Background: Anal fissure is most commonly treated surgically by internal anal sphincterotomy. However, there is some concern over the effects of this procedure on continence. Nitric oxide donors such as glyceryl trinitrate (GTN) have been shown to cause a reversible chemical sphincterotomy capable of healing fissures in a small series of cases. This study reports a prospective, randomised, double-blind, placebo-controlled trial to test the hypothesis that topical GTN is the best first-line treatment for chronic anal fissure.
Methods: 80 consecutive patients were randomised to receive treatments with topical 0.2% GTN ointment or placebo. Maximum anal resting pressure (MARP) was measured with a constantly perfused side-hole catheter before and after the first application of trial ointment. Anodermal blood flow was measured during manometry by laser Doppler flowmetry. After initial treatments, patients were given a supply of ointment (either GTN or placebo) to be applied to the lower anal canal twice daily. Patients were reviewed 2-weekly. At the initial and follow up visits patients were asked to record pain experienced on defaecation on a linear analogue pain score. Endpoints were healing of the fissure or condition after 8 weeks of treatment.
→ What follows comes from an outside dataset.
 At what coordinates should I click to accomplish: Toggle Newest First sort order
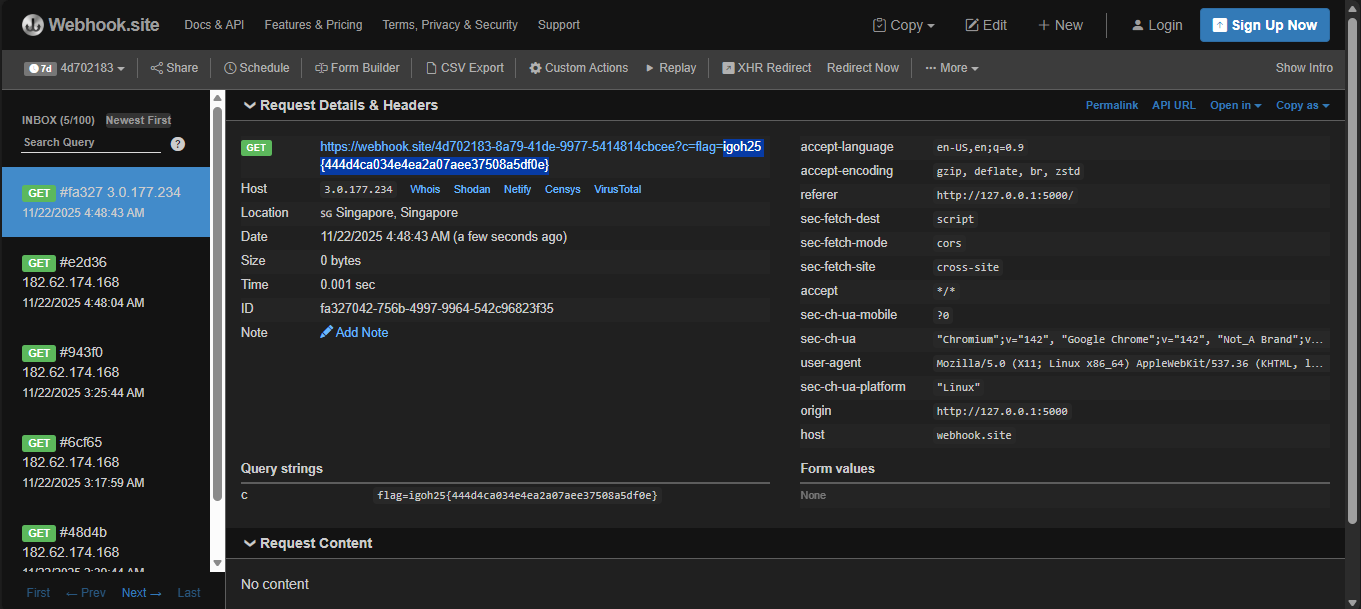pos(138,120)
Findings: After 8 weeks, healing was observed in 26/38 (68%) patients treated with GTN and in 3/39 (8%) patients treated with placebo (p < 0.0001, chi 2 test). Linear analogue pain score fell significantly in both groups after 2 weeks of treatment. This fall was maintained in those treated with GTN but pain scores returned to pre-treatment values by 4 weeks on treatment with placebo. MARP fell significantly from a mean of 115.9 (SD 31.6) to 75.9 (30.1) cm H2O (p < 0.001, Student's paired t-test) in patients treated with GTN but no change was seen in MARP after placebo. Anodermal blood flow measured by laser Doppler flowmetry significantly increased after application of GTN ointment but was unaffected by placebo.
Interpretation: Topical GTN provides rapid, sustained relief of pain in patients with anal fissure. Over two-thirds of patients treated in this way avoided surgery which would otherwise have been required for healing. Long-term follow up is needed to assess the risk of recurrent fissure in patients with GTN.